This quality improvement (QI) project was conducted with the aim of reducing false positive NBS results including an abnormal acylcarnitine profile, elevated amino acids, or combination of both via implementing a new NICU protocol of withholding TPN for up to 6 hours.

Methods

This retrospective study was part of a QI project evaluating false positive NBS results before and after implementation of a new NBS protocol at Sanford Health's Level III NICU. Data were collected on all infants born at Sanford Health's Medical Center in Fargo, ND or admitted to the NICU within 24 hours of life from July 2013 to June 2019 using the NICU's electronic medical record system. This QI project was approved by the Quality Council of our NICU, a committee responsible for quality initiatives and ensuring quality of care. Information including BW, NBS final reports, and diagnostic testing results for NBS abnormalities were extracted. Positive NBS results were defined as elevated amino acids, abnormal acylcarnitine profiles, or combination of both. Each positive result on any NBS sample was tracked until its final resolution. Final resolution was accomplished by repeat NBS collection. Infants were excluded from the analysis if the NBS was a true positive or if any of the following information was incomplete: final NBS report, results of diagnostic testing performed in response to an abnormal NBS, or documentation of final diagnosis for NBS abnormality.

Prior to this QI project, NBS blood samples at our institution were collected without TPN interruption. A multidisciplinary QI team (including a neonatologist, pharmacist, nurse practitioner, nurse educator, and nurse manager) reviewed the literature and developed a new newborn screen collection protocol. The QI project was conducted in 2 data collection periods. In the first period (July 2014–June 2016), TPN was interrupted for 4 hours while infusing dextrose 10% in water at the same rate as the TPN. Initiation of carnitine supplements in TPN was avoided during this intervention period until NBS results were back. Collection of NBS samples occurred via a single heel-stick by NICU nursing staff. After the specimen was collected, the TPN was restarted. Site, time, interruption of TPN, and avoidance of carnitine were tracked for every newborn screen sample to ensure compliance. The rates of false positives NBS results were compared pre- and post-intervention. Pre-intervention consisted of a 1-year (July 2013–June 2014) prior to implementing TPN interruption protocol for NBS. During the pre-intervention period, NBS samples were collected from all infants regardless of TPN administration.
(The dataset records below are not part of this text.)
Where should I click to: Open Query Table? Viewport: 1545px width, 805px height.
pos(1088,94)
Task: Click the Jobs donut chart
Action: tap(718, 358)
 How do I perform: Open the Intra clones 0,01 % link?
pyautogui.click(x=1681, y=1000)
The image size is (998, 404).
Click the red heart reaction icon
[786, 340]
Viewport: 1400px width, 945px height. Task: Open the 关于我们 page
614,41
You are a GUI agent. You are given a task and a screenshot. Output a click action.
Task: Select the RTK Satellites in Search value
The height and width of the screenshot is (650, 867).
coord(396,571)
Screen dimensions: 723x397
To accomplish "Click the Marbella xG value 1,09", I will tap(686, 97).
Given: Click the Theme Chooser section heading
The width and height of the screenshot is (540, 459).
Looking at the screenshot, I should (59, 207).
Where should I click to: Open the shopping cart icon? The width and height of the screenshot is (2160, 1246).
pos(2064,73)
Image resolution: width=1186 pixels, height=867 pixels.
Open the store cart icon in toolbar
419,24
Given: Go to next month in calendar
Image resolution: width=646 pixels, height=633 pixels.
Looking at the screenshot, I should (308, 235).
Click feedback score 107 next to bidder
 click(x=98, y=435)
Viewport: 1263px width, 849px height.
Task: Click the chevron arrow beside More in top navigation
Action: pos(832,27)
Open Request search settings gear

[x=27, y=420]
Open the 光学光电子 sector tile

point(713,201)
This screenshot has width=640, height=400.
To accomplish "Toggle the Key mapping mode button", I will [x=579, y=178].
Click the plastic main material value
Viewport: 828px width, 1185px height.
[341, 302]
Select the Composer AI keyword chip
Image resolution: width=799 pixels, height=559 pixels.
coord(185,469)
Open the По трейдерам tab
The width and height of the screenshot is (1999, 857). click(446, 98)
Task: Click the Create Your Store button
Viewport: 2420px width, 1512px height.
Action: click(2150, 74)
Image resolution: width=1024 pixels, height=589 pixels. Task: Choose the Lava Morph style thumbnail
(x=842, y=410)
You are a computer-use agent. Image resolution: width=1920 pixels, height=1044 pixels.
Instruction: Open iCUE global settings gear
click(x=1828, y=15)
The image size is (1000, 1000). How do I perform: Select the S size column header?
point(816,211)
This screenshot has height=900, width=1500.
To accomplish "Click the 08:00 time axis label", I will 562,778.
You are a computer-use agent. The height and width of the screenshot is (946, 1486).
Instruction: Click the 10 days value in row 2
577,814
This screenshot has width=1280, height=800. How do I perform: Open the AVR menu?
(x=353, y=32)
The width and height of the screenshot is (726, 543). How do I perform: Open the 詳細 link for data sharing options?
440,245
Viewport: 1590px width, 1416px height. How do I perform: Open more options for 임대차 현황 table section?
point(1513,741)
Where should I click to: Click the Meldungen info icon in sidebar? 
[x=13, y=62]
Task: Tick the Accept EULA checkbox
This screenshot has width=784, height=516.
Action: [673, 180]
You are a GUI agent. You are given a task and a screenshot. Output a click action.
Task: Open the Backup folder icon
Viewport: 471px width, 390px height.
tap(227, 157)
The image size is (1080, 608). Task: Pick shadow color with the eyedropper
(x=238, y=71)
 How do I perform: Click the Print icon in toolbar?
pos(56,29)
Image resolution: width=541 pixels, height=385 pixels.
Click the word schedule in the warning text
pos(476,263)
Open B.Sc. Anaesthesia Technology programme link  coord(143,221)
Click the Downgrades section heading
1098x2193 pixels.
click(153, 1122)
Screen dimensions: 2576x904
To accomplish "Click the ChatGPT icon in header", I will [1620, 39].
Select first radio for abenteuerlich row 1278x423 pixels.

In the second period (August 2016–June 2019), the NBS collection protocol was further modified for infants with BW < 1000 g in an effort to decrease false positive results and TPN was interrupted for 6 hours. All other interventions remained the same including collection technique and avoidance of carnitine. Results from this period were compared with those from the first period (TPN interruption for 4 hours). A comprehensive nursing/medical staff educational initiative was conducted to improve techniques for obtaining samples in each study period and to provide an overview of the changes to the NBS guideline.

For both the first study period and second study period, an admission order set was used with pre-populated instructions on how to collect the NBS. The instructions were put both on the order to obtain the NBS and on the dextrose 10% order. For example, the dextrose order during period 2 reads, “To run in place of amino acid containing fluid at the same rate 4 hours prior to newborn metabolic screen drawn OR 6 hours prior to screen if infant is less than 1000 gm.” These instructions were added to help prompt both the nurse and provider to run the dextrose 10%. Additionally, a best practice alert was added in the EPIC system if a provider tried to add carnitine in the TPN or as an enteral supplement prior to 7 days of life. The alert was to remind providers that carnitine may alter the results of the NBS and result in false positives. A provider may override and document this alert if the benefits of providing the supplement outweigh the risk.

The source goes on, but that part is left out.